- **Exercise goal**
From the entries below, count the lines holding the word "will" and give nothing but the number.

- **Records for processing**
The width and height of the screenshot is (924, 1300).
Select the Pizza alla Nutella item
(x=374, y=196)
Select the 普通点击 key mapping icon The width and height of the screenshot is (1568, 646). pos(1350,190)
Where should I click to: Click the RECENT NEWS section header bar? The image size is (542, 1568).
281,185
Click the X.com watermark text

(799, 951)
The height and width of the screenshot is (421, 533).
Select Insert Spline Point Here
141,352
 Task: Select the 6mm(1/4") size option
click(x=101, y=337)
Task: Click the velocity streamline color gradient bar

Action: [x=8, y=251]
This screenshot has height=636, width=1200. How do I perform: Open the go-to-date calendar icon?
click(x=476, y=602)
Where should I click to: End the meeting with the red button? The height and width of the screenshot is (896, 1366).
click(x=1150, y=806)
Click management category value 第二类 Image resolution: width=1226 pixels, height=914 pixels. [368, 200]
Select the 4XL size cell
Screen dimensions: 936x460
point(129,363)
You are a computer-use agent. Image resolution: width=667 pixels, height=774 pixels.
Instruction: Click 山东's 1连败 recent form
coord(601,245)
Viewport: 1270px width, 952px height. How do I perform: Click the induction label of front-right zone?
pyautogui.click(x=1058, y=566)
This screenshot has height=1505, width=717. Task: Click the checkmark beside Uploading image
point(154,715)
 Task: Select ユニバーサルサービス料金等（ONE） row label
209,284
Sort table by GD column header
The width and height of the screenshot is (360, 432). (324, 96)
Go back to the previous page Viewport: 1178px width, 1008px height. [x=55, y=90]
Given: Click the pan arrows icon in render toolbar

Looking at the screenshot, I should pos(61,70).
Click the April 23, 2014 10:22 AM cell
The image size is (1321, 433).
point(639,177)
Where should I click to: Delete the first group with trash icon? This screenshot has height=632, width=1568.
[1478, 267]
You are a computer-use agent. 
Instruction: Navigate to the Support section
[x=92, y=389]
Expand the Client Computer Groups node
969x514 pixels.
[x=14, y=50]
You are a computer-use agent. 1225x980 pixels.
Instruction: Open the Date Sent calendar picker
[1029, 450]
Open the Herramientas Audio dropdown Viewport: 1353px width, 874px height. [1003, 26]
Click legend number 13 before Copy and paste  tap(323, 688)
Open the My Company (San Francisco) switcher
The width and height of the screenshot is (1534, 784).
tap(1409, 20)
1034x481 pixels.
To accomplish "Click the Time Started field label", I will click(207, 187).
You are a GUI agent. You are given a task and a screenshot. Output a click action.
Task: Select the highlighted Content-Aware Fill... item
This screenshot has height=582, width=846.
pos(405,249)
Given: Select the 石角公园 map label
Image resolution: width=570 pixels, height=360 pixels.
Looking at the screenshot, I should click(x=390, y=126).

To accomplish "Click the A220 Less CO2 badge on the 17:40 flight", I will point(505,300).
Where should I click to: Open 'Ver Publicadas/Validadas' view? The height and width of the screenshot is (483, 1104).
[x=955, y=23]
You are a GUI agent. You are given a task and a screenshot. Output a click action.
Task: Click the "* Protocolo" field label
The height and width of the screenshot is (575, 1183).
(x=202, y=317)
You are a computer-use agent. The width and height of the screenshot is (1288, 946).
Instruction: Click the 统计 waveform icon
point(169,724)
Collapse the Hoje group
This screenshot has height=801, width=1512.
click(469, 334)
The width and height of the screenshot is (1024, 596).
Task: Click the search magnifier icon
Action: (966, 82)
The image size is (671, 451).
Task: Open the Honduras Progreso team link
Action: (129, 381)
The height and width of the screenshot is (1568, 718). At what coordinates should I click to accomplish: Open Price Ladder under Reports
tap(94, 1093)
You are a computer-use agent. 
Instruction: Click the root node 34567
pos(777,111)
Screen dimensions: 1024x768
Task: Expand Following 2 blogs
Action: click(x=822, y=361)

- **Answer to the problem**
2